**Text provided**
********

I don't know if I'd call it wasting if they're all late kettle additions, which is probably how its brewed though Ive never seen the recipe. But from an IBU stand point yea its just a wasteful hop d*ck measuring contest. 
Ive only had Pliny once and I thought it lived up to my expectation. But in preference I still think Myrcenary might be the best IPA I've ever had.


----------



## dj1340 (Mar 30, 2009)

May not find it but Fat Head's Hop Stalker is really good, Stone Ruination is pretty good as well plus their enjoy by beers.
We have a local that is 120 ibu, surprised it really tasted good also if you can find Revolution's Unsessionable is damn good


----------



## Indy-hp (Feb 22, 2014)

Since you're going to Jazz Fest, you should rock him with a local brew: Abita Wrought Iron IPA (80 IBU).

I loves me Abita, but I'm more of an Amber or Restoration Pale Ale kinda guy myself.


----------



## Bowtech4ever (Oct 25, 2014)

NorCalJaybird said:


> Palate Wrecker from Green Flash
> Hopsickle from Moylan's
> Hop Stoopid from Lagunitas
> 
> ...


Thanks Jay, he had the Palate Wrecker last time down. Said it had its merits, but didn't sear the buds like he must be looking for. He must have a touch of masochism, because he has passed one to me before that he claimed "ain't hoppy enough" only to cause my head to snap back after one sip. I will look for the others though. I'm keeping a "most mentioned" list from here and will select 2 or 3 to find.


----------



## Bowtech4ever (Oct 25, 2014)

Indy-hp said:


> Since you're going to Jazz Fest, you should rock him with a local brew: Abita Wrought Iron IPA (80 IBU).
> 
> I loves me Abita, but I'm more of an Amber or Restoration Pale Ale kinda guy myself.

********

**Data provided**
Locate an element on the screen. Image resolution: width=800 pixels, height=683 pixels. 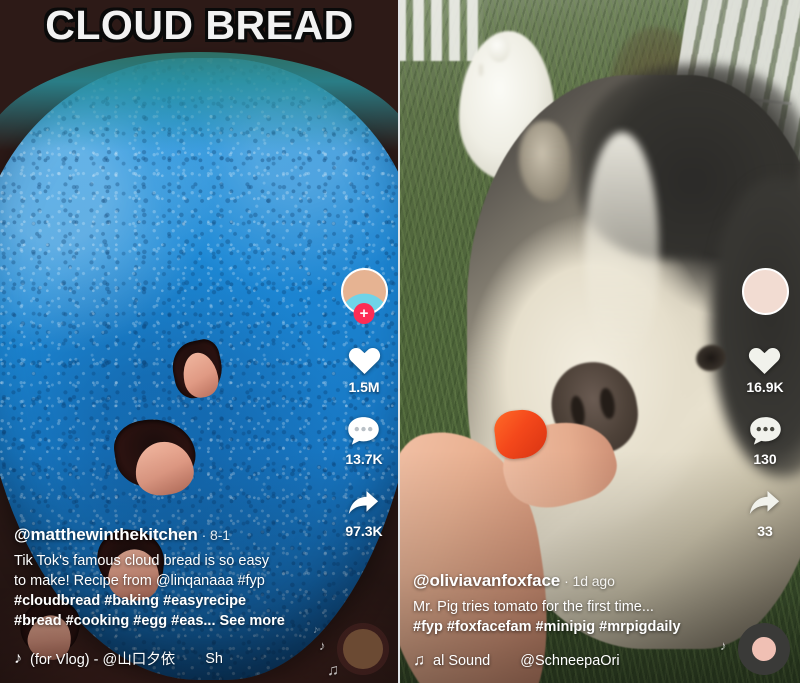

********

**Tasks to complete**
1. In the forum thread about hoppy beers, what IBU rating is given for Abita Wrought Iron IPA?
2. Print the part of the forum thread about hoppy beers starting with "Ive only had" and going on through "(Mar 30, 2009)".
3. Summarize the forum thread about hoppy beers in two sentences.
The material that comes after the text stands apart from it.

**Results in order**
1. 80 IBU.

2.
Ive only had Pliny once and I thought it lived up to my expectation. But in preference I still think Myrcenary might be the best IPA I've ever had.


----------



## dj1340 (Mar 30, 2009)

3. Posters recommend strongly hopped beers such as Fat Head's Hop Stalker, Stone Ruination, Revolution's Unsessionable, and Abita Wrought Iron IPA, and one names Myrcenary as possibly the best IPA they have had. Bowtech4ever replies that the man the beers are meant for found Palate Wrecker not hoppy enough and says a list of the most-mentioned beers is being kept so that 2 or 3 can be chosen.